I am working up a circuit to drive an array of LEDs using shift registers and a darlington driver. The entire circuit is powered by a 7805DT 5V 1.5Amp voltage regulator for clean power to my micro controller. The uC drives the input to the shift register and the MIC2981.

The LED anodes ( 8 columns ) are driven by a MIC2981 which claims to source 350 mA, and the cathodes are driven by the shift register HEF4794B which can sink 40mA per pin. This works well except when driving the segments of a 7 segment display 67-1486-ND. This display claims 25mA max and has a 4V forward voltage, so something like a 56Ohm resistor per segment should be good.

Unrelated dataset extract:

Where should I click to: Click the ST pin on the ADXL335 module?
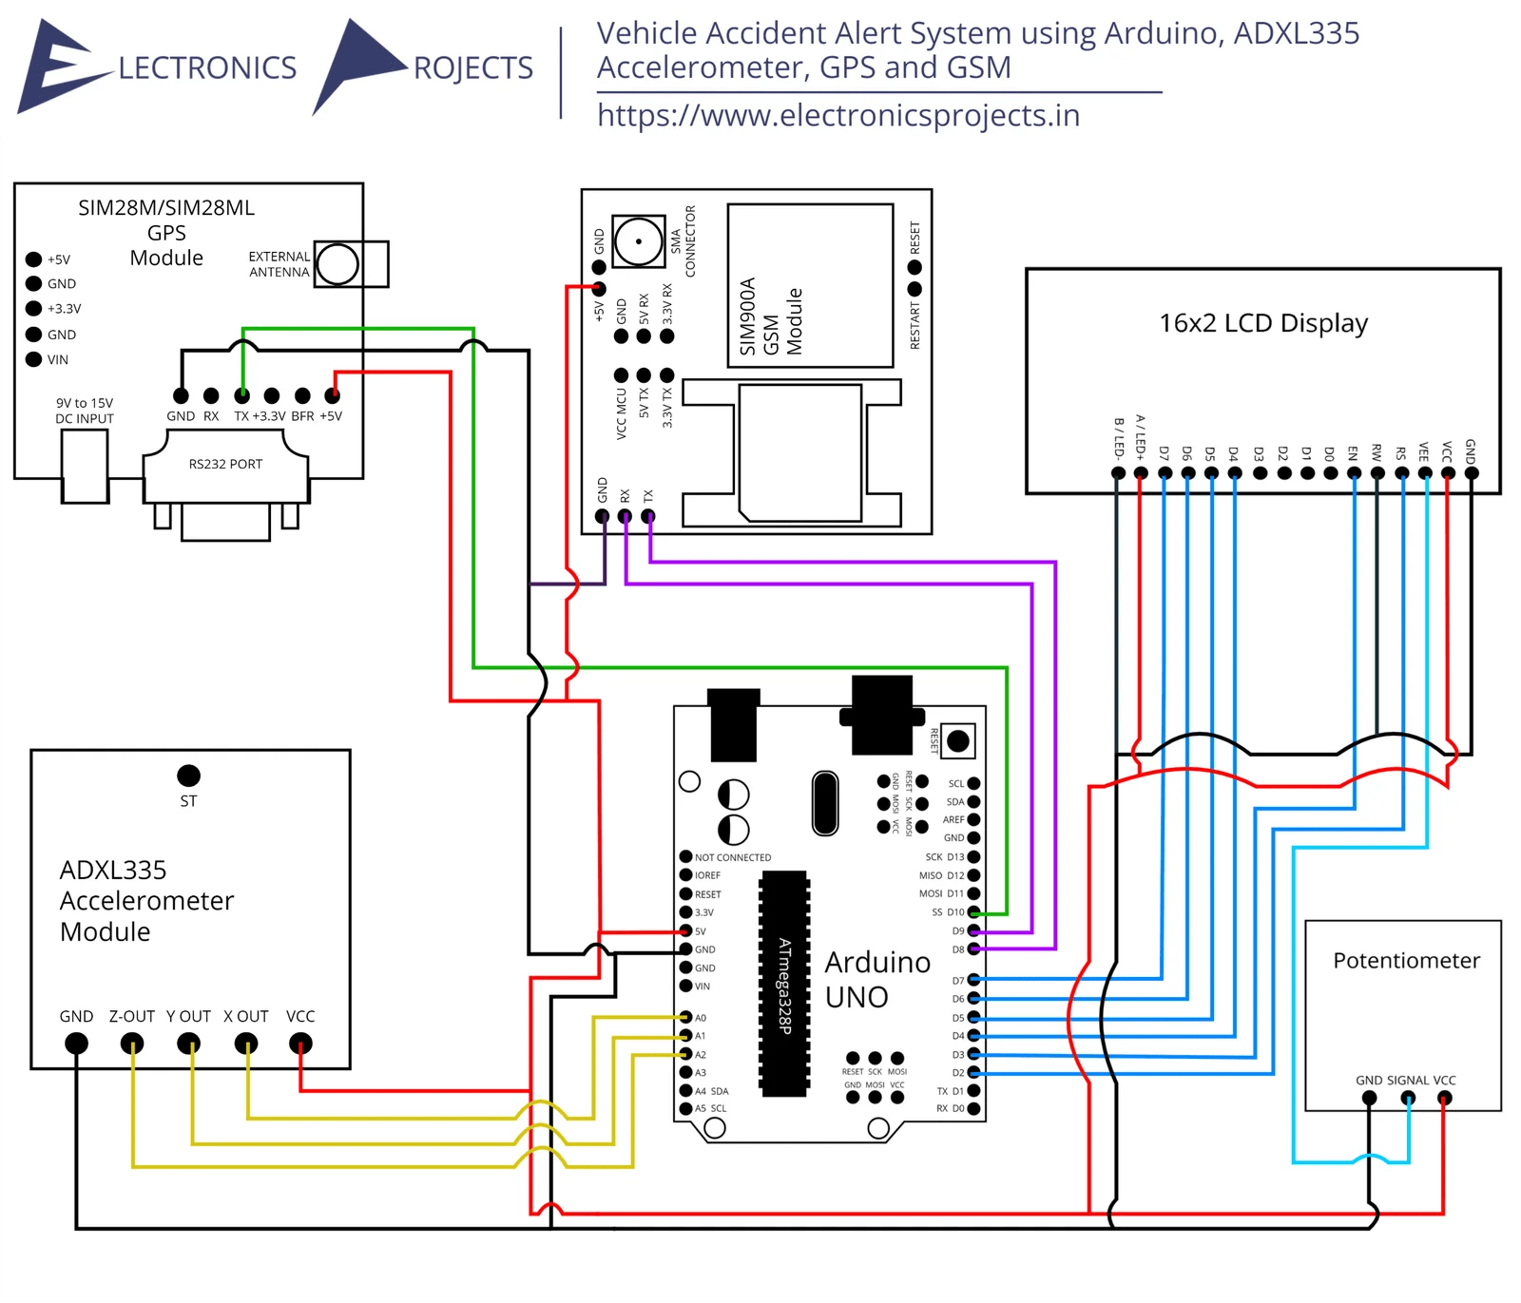(188, 776)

However, when I hook it up, with the MIC2981 driving the common anode, and one pin per segment of the shift register on the cathodes, with a 56 Ohm resistors, the LED is barely visible. Removing the current limiting resistors entirely still does not make the segments bright enough.

However, when I hooked up the Vin of the MIC2981 to my "dirty power" ( 6V source to the voltage regulator ), then the LED lit well with 56 Ohm resistors. Seems like the 1.5A regulator should handle everything and the 5V supply should work, I am obviously missing something here... What should I check, what am I doing wrong, any ideas?

 

It sounds like you may be running out of voltage headroom. With a 4V forward LED running from only a 5V rail, you have only 1V left over to share between the cathode driver, anode driver, and ballast resistor.

The voltage loss of the MIC2981 looks pretty steep - 2V? http://www.micrel.com/_PDF/mic2981.pdf

 

Yep, you're going to get a minimum of a 1.3v drop across the MIC2981 even with very little current, as the MIC2981 has a Darlington follower in the output stage (see the schematic on the bottom right of the 1st page of the datasheet Adjuster linked to.)

5v - (1.3v+4v) = -0.3v. Oops!

 

Your "dirty" power is only 6V but a 7805 regulator needs at least 7V. The output of your 7805 is probably only 4V.